Question what you may be paying for every type of insurance, medical aid, gym membership, reward programmed and satellite TV. Keep looking to see whether you can get the same cover for less, or more points or cash bonuses for what you are paying.

Also, check what items you can eliminate altogether, at least until after you’ve bought your home.

This is an easy way to “find” money to add to your savings, although you need to be careful not to scrimp on your insurance.

3. Downgrade to cheaper transport

Vehicles are depreciating assets, which means their value declines over time.

Property, on the other hand, appreciates over time, so it is worth putting more effort into saving for a home than into hanging on to a fancy car. A car is most probably going to cost you a lot to insure, maintain and licence.

If you’re a couple with two cars, try to work out how you could live with one, try to work out how you could live with one. For you own one car, consider downgrading to a cheaper vehicle and putting whatever you save each month into your home deposit account.

4. Save on accommodation costs

If you are renting, consider a move to a home that costs less each month. Even if you only save R500 a month, you will have R6 000 more in your home deposit account by the end of the year.

Alternatively, rent out any extra space you have in your current home – a spare bedroom to a student, perhaps, or a garage to someone who needs extra storage.

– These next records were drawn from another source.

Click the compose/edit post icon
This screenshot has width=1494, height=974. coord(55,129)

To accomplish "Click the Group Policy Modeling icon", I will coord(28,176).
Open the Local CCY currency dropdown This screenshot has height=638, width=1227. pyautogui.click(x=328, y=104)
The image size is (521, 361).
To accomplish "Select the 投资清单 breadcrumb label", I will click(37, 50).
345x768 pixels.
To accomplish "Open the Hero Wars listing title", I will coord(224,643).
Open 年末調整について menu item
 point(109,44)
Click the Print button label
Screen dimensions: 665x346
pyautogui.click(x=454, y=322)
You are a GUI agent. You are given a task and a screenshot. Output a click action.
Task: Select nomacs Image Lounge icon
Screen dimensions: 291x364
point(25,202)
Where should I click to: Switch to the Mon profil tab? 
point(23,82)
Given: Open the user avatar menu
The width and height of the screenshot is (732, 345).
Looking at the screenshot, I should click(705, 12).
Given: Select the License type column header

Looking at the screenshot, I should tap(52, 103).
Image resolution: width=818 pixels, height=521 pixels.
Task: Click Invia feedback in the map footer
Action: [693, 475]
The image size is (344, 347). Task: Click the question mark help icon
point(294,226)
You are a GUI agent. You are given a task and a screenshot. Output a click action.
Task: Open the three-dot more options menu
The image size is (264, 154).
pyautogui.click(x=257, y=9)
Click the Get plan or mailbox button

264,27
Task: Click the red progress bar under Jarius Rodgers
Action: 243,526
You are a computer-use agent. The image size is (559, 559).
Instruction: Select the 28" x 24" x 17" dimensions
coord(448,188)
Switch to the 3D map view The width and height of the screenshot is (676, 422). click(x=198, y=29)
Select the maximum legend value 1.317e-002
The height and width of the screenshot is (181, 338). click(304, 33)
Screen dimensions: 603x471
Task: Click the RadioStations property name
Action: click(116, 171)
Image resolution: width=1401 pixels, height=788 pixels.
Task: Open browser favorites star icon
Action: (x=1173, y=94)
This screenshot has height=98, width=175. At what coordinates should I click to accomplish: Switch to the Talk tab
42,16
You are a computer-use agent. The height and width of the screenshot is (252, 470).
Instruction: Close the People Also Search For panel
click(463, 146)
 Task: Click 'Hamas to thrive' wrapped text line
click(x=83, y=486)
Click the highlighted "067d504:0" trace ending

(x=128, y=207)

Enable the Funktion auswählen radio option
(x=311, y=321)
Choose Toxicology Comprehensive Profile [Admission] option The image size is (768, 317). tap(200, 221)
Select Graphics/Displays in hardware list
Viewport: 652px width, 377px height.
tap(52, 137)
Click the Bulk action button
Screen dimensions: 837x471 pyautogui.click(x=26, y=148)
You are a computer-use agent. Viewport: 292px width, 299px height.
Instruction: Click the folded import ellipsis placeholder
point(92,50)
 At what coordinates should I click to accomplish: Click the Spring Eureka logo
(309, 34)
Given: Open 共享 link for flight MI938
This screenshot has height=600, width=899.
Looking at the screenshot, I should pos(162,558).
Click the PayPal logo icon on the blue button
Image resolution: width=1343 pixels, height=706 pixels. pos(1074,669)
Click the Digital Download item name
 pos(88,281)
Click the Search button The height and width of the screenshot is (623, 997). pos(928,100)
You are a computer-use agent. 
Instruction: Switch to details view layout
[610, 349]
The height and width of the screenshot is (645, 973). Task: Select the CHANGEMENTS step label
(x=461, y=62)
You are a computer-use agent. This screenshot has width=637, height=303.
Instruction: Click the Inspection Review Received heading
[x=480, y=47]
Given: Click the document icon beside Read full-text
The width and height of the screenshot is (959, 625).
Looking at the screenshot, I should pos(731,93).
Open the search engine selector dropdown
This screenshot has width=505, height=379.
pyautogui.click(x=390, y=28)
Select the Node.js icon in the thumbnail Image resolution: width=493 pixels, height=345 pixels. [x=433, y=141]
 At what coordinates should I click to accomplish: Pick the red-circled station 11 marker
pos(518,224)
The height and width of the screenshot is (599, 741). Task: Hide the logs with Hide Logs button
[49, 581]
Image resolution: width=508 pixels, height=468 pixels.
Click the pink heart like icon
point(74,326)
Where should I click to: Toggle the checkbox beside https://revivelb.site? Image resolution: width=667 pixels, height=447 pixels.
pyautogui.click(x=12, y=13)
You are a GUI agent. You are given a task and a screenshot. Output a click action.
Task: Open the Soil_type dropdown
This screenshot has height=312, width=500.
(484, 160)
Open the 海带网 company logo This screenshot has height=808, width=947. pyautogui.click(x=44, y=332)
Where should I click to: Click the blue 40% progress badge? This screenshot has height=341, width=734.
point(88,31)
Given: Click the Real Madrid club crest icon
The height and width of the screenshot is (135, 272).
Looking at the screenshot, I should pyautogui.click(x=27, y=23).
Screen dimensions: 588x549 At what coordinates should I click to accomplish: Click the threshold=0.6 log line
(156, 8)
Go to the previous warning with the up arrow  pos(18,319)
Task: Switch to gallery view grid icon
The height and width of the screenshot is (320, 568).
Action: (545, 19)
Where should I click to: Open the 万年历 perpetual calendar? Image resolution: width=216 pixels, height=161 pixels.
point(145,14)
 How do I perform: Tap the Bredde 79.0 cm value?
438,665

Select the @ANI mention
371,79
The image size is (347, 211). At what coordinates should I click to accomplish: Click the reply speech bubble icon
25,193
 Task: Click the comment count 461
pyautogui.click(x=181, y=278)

5. Sell absolutely everything you no longer need or use

Online sites like Gumtree, BidorBuy, OLX and JunkMail make it easy to sell your unused exercise bike, sports equipment, older technology and cameras, clothes, jewellery and even furniture.

Just follow their safe-sale suggestions and you could raise quite a sizeable sum to put towards your deposit.

Alternatively, hold a few garage sales.

6. Create a home-based business – and a second income

People trying to save are often advised to get a second job. It is actually better to find something you can do at home to earn extra money, so you don’t waste time travelling or incur extra transport costs.

If you’re good at handicrafts you can open an online shop and sell almost anything from handmade sweaters or sandals to homemade pickles and wedding cakes.

If you’re good at fixing things, why not open a “weekend workshop” in your garage and let your neighbours bring you things to mend for a fee.

If you’re good at numbers, help other people with their tax returns.

There are hundreds of options, and if you save everything you earn from these endeavours while living on your primary income.

Your home deposit account should grow quite rapidly. When you move into your new home you can keep earning extra income, to make the burden of a home loan instalment much lighter.

7. Bulk shop for basics

There may be some luxuries you feel you can’t live without, like a certain brand of shampoo. For most basic household and food items like dishwashing liquid, toothpaste and canned tomatoes, it’s better to buy them in bulk when they are on special offer and store them for use over the rest of the year.

Work out what you’ll save and put that towards your deposit.

8. Be realistic about what you can afford

You might not be able to buy your dream home first time around. Your aim at this stage should be to get into the market as soon as you can. You can always trade up later.

Your best move is to consult a reputable mortgage originator, like Homeside Home Loans, to get pre-qualified for a home loan based on your current disposable income.

You will then have a much clearer idea of what price home to look for, and how much you really need to save for the deposit and transfer costs.

You might even find that you are closer to your goal than you think!